Data extract: Begin
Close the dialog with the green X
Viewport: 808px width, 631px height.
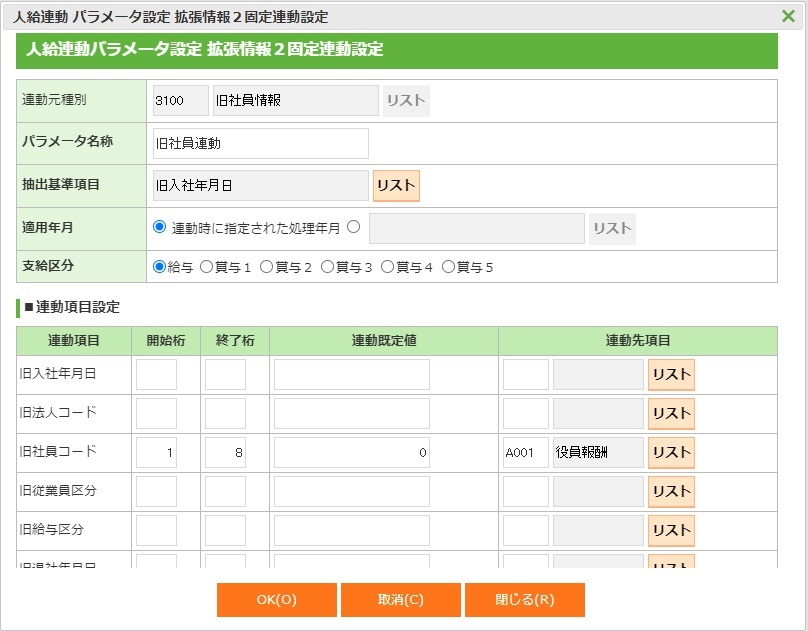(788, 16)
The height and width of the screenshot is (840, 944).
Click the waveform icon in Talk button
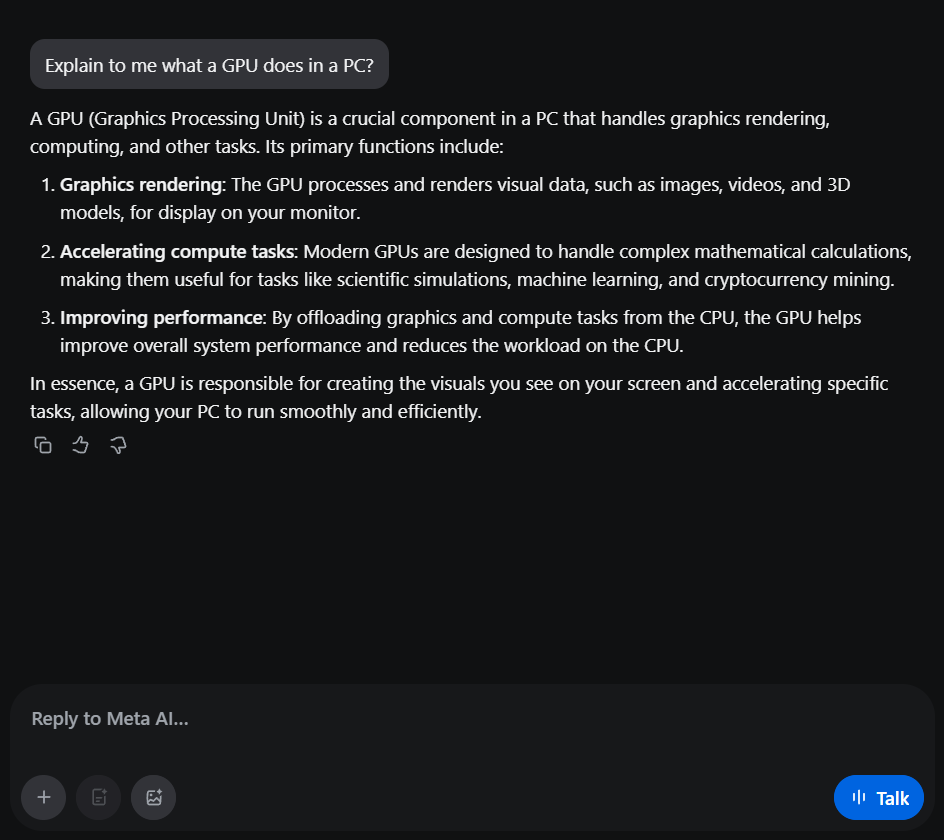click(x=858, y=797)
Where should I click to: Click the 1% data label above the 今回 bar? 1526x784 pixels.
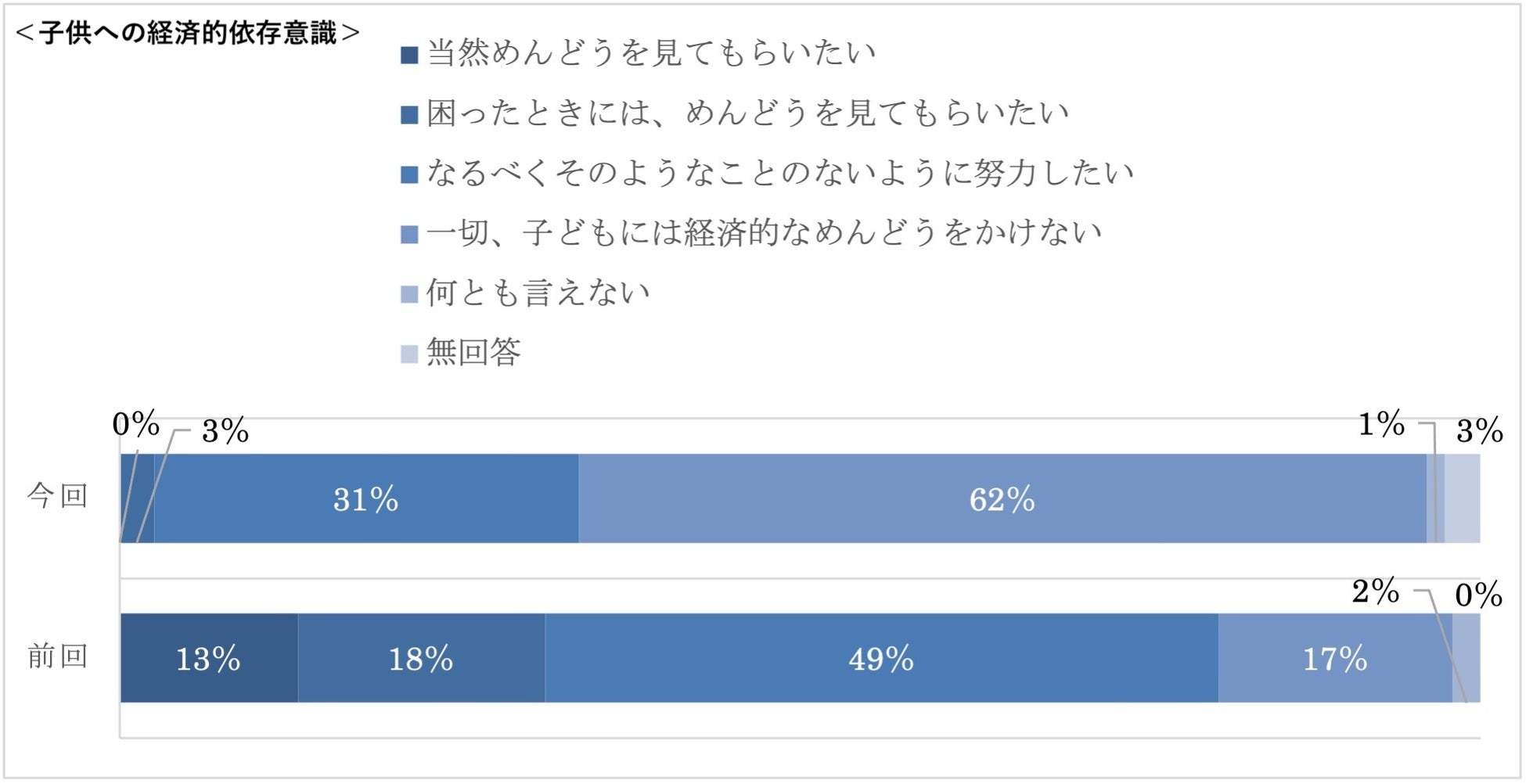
Data extract: End
The required answer is the lines from the one that contains "The height and" through the last line of the records, restated word for word, with every picture dropped.

The height and width of the screenshot is (840, 944).
Click the waveform icon in Talk button
click(x=858, y=797)
Where should I click to: Click the 1% data label above the 今回 bar? 1526x784 pixels.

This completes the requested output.